Adolf Berle, Sr., was a brilliant man with a very grand conception of his place in the world. This meant, on one hand, that he regularly alienated the congregations of the churches over which he presided, so he wound up moving around, never having long-term control of a major pulpit; on the other hand, he somehow knew everybody worth knowing, especially if the person was a prominent liberal. Vastly ambitious for his children, he taught them all at least the rudiments of Latin, Greek, and Hebrew, plus some mathematics, at the age of three. Years later, after the children had grown, Berle used them as instructors in a summer school he operated at his house in New Hampshire, which promised “to instruct a small number of superior children in such a way as will make them natural companions of knowledge.” He also wrote a book called The School in the Home and another called Teaching in the Home: A Handbook for Intensive Fertilization of the Child Mind for Instructors of Young Children, both meant to make his prodigy-producing techniques widely available.
Adolf Jr. was admitted to high school at the age of nine and to Harvard College at the age of thirteen (his father didn’t think he was quite ready then, so he actually enrolled at fourteen).

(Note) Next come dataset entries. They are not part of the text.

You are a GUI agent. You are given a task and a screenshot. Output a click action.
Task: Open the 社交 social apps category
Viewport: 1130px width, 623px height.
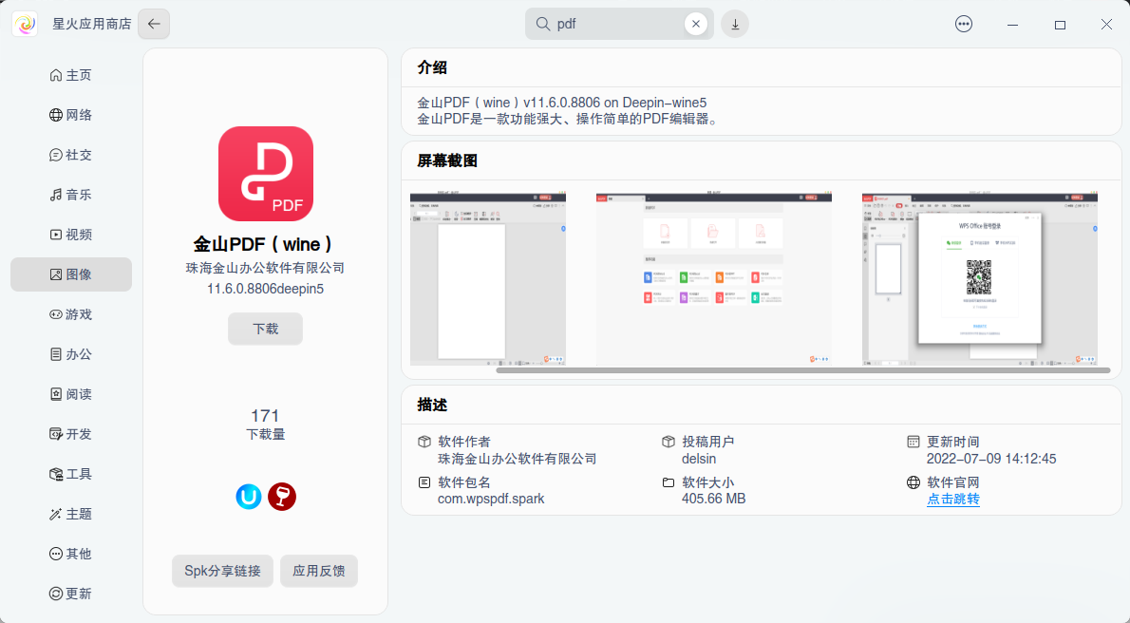tap(71, 154)
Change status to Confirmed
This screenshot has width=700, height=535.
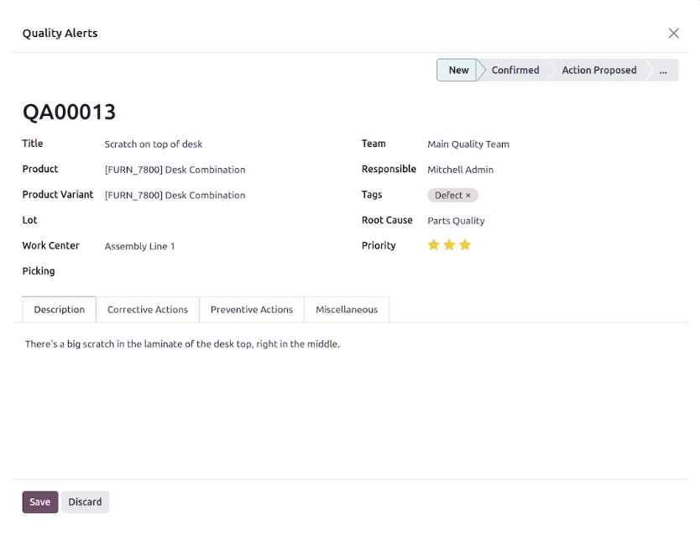pos(515,71)
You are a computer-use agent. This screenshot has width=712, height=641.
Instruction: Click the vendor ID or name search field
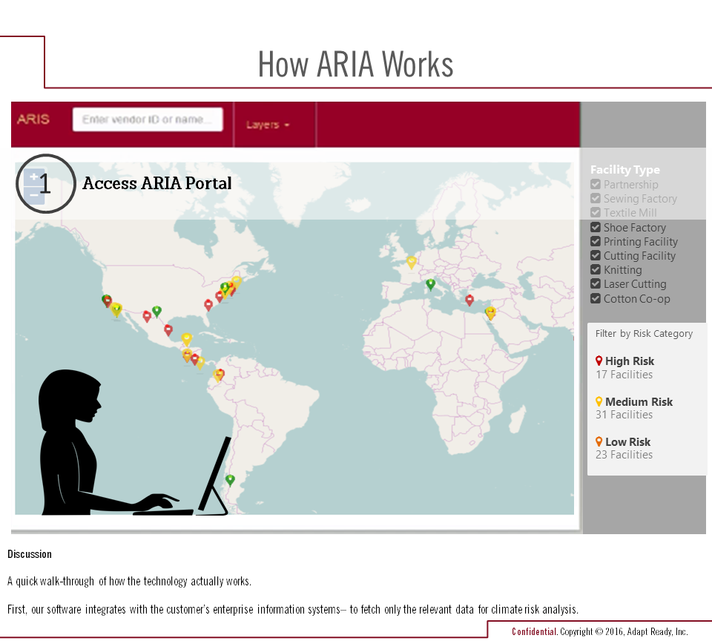coord(148,119)

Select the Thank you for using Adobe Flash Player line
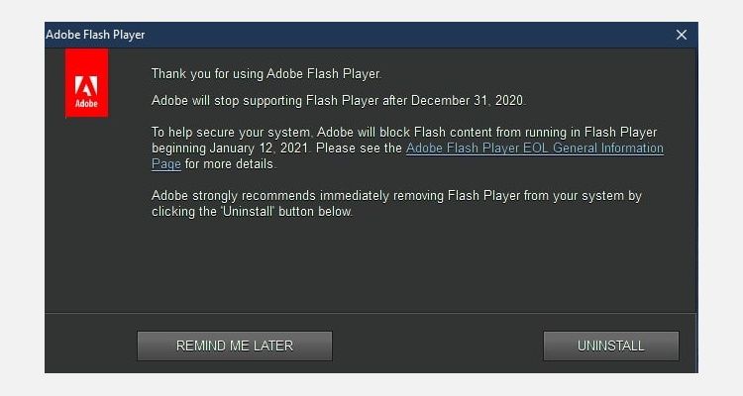tap(265, 73)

As a small child, he was taken to meet the most celebrated social reformer in the United States, Jane Addams, a friend of his father’s, at Hull House in Chicago. At eighteen, through another friend of his father’s, he had an audience at the White House with President Taft. By the age of twenty-one he had acquired three Harvard degrees: a bachelor’s, a master’s in history, and a law degree, the last of which made him the second-youngest graduate in the history of Harvard Law School. Then he got a job in the Boston law office of another of his father’s exalted friends, Louis D. Brandeis, the crusading lawyer and future Supreme Court justice, who was the only person to have graduated from Harvard Law School at twenty—at an even younger age than Berle. A few years later, the elder Berle testified at Brandeis’s Senate confirmation hearing, conferring the blessing of a Christian man of the cloth on the first Jewish justice.